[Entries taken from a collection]
- Opening Delimiter -

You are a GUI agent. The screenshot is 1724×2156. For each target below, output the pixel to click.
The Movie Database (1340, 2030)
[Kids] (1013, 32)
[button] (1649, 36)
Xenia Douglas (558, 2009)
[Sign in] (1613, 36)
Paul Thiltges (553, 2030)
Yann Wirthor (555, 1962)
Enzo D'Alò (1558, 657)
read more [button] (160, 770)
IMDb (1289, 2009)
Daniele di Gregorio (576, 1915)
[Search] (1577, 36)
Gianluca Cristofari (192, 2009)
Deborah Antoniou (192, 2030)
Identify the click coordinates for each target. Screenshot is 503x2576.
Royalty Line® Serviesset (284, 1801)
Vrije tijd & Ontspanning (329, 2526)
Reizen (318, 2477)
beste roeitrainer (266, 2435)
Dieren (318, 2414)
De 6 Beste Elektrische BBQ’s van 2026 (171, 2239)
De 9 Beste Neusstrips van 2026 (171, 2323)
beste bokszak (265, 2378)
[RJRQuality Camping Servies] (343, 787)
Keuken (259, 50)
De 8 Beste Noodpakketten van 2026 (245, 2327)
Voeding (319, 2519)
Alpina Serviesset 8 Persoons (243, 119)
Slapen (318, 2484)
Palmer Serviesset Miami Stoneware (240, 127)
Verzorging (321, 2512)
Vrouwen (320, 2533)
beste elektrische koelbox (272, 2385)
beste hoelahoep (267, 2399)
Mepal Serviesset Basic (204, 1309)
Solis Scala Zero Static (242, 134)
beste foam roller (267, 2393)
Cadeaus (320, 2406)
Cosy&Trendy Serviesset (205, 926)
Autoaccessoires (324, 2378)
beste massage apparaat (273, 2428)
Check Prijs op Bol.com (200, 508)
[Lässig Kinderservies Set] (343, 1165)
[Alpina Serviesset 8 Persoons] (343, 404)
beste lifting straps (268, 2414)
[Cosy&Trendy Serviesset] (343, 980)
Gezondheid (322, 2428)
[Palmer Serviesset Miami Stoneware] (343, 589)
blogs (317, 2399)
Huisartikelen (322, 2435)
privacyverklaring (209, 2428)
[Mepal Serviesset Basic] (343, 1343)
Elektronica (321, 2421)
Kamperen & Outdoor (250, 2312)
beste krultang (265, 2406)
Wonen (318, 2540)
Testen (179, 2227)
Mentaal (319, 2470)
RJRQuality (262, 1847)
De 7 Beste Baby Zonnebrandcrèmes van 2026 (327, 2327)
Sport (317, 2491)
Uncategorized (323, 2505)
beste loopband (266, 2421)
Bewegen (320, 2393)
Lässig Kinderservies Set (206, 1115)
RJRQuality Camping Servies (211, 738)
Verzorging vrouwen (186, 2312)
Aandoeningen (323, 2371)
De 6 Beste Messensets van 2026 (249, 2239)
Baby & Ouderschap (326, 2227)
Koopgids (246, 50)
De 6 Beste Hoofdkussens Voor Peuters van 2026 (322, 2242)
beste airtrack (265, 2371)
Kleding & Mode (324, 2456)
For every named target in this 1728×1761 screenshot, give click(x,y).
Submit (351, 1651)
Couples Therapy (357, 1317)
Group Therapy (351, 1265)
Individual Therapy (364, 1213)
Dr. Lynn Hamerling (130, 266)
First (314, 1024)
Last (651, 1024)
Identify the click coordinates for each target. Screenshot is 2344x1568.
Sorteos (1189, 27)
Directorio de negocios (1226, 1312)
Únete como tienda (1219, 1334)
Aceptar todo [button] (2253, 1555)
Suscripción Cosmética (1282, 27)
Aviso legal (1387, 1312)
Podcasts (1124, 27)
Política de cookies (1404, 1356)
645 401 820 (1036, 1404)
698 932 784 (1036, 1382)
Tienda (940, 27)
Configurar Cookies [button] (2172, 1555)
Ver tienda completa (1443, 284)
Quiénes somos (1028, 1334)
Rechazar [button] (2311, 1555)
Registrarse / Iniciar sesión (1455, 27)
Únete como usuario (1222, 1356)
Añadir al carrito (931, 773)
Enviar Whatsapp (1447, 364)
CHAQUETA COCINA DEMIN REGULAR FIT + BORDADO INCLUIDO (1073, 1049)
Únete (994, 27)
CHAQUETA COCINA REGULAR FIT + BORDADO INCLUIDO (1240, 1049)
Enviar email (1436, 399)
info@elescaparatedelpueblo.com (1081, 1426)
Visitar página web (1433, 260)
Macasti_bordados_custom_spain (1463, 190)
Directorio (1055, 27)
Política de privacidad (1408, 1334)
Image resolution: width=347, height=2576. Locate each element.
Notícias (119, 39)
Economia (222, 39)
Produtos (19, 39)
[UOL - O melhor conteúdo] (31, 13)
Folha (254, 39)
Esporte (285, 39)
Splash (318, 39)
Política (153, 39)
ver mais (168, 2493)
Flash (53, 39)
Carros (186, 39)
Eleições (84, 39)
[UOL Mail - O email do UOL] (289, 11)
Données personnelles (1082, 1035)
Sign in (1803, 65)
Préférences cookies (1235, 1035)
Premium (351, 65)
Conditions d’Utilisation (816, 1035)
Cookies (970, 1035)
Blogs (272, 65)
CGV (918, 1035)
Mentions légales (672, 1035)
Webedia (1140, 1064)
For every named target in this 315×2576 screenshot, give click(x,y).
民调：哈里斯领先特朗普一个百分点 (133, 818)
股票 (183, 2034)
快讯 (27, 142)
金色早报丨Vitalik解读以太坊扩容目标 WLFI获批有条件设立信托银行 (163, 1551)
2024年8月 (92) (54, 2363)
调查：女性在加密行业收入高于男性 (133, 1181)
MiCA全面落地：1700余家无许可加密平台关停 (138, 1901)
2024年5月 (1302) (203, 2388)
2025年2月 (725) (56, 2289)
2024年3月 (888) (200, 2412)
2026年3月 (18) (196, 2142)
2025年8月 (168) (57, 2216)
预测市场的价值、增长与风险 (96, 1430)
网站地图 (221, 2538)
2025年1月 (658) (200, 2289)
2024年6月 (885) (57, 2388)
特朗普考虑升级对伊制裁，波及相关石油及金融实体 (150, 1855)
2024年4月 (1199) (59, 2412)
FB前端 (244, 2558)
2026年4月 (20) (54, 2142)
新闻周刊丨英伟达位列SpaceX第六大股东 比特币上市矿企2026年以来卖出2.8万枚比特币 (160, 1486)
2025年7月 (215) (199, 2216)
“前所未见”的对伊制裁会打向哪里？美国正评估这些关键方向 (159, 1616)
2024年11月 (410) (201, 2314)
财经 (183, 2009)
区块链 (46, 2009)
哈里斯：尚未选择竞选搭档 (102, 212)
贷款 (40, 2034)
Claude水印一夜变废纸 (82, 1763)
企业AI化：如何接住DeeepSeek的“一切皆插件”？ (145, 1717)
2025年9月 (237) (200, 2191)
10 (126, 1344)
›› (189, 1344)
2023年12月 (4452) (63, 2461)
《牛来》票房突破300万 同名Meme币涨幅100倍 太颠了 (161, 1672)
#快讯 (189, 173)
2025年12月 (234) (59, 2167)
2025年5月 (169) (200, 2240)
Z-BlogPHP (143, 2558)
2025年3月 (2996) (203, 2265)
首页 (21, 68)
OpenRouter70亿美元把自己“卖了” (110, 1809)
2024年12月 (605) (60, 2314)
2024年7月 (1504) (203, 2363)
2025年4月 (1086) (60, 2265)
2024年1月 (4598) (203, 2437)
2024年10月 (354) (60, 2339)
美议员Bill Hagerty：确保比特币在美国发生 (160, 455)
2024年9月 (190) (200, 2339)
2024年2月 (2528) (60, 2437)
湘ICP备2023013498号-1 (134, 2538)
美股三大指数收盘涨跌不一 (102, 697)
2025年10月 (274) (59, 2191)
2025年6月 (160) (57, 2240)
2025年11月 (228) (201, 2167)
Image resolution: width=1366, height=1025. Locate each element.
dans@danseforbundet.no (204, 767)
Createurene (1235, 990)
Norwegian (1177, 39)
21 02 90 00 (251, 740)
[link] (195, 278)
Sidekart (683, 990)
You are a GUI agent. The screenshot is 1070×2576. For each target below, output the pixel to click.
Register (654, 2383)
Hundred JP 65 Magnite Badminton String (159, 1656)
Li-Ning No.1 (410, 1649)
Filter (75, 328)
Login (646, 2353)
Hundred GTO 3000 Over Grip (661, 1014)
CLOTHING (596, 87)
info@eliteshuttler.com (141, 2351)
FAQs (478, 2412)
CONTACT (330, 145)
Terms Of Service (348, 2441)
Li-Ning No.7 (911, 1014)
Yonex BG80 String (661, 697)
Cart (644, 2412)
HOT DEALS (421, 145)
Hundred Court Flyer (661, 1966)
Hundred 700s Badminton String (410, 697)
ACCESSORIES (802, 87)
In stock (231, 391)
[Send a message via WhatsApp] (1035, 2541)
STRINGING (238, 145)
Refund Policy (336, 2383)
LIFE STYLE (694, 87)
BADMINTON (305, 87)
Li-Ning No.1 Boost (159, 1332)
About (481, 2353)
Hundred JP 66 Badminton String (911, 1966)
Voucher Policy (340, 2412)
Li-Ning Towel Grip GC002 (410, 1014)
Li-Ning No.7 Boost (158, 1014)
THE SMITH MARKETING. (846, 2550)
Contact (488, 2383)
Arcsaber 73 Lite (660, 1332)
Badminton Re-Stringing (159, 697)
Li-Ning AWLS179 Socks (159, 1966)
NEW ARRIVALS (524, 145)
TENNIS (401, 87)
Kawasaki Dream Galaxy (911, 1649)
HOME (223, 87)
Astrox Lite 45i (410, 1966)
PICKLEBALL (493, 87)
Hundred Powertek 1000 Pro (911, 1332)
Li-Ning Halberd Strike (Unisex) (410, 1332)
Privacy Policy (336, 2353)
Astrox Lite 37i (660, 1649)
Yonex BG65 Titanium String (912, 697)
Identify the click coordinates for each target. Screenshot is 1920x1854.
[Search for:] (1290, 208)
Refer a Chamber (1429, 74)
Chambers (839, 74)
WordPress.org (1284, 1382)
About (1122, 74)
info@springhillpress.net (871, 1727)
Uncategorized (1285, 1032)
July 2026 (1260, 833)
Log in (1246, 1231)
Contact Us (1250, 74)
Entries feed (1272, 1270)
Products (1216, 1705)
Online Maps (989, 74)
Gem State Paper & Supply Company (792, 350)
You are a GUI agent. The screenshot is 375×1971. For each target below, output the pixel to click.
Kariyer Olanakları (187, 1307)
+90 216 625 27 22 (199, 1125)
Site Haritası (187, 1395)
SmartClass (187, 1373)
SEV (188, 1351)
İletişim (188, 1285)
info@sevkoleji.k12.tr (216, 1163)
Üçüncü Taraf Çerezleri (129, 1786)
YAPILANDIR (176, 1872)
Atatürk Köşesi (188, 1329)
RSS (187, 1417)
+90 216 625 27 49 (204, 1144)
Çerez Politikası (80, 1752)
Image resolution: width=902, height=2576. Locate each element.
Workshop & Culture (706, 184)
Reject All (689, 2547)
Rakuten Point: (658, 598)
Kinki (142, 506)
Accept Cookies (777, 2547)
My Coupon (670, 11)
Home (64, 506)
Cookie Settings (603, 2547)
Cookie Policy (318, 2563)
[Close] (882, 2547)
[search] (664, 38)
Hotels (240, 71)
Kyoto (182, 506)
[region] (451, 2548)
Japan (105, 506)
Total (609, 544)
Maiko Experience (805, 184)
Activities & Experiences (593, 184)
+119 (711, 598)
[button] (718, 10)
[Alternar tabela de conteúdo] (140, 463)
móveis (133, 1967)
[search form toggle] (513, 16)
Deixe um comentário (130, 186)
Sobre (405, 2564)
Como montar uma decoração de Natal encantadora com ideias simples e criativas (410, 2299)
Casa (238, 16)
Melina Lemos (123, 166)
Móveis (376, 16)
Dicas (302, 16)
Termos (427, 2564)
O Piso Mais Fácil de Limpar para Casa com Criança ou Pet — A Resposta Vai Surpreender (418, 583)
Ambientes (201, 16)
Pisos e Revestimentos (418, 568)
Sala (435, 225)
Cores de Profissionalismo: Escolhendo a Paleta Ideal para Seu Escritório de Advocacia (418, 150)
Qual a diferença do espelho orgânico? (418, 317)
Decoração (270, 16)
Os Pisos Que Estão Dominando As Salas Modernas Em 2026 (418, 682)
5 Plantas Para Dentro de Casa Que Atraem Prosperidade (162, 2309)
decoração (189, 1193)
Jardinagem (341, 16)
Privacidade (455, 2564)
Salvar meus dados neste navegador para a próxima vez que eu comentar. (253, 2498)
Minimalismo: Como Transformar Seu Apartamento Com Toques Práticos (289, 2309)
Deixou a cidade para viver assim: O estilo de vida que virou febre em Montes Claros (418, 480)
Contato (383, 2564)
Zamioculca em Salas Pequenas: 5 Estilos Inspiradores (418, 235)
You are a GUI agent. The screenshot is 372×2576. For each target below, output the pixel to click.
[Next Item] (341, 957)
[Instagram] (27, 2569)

- Closing Delimiter -

**What is needed**
Please write out, exactly as they appear above, only the lines in the stretch from the line with "Deixe um comentário (130, 186)" through the line with "Minimalismo: Como Transformar".

**Expected answer**
Deixe um comentário (130, 186)
Sobre (405, 2564)
Como montar uma decoração de Natal encantadora com ideias simples e criativas (410, 2299)
Casa (238, 16)
Melina Lemos (123, 166)
Móveis (376, 16)
Dicas (302, 16)
Termos (427, 2564)
O Piso Mais Fácil de Limpar para Casa com Criança ou Pet — A Resposta Vai Surpreender (418, 583)
Ambientes (201, 16)
Pisos e Revestimentos (418, 568)
Sala (435, 225)
Cores de Profissionalismo: Escolhendo a Paleta Ideal para Seu Escritório de Advocacia (418, 150)
Qual a diferença do espelho orgânico? (418, 317)
Decoração (270, 16)
Os Pisos Que Estão Dominando As Salas Modernas Em 2026 (418, 682)
5 Plantas Para Dentro de Casa Que Atraem Prosperidade (162, 2309)
decoração (189, 1193)
Jardinagem (341, 16)
Privacidade (455, 2564)
Salvar meus dados neste navegador para a próxima vez que eu comentar. (253, 2498)
Minimalismo: Como Transformar Seu Apartamento Com Toques Práticos (289, 2309)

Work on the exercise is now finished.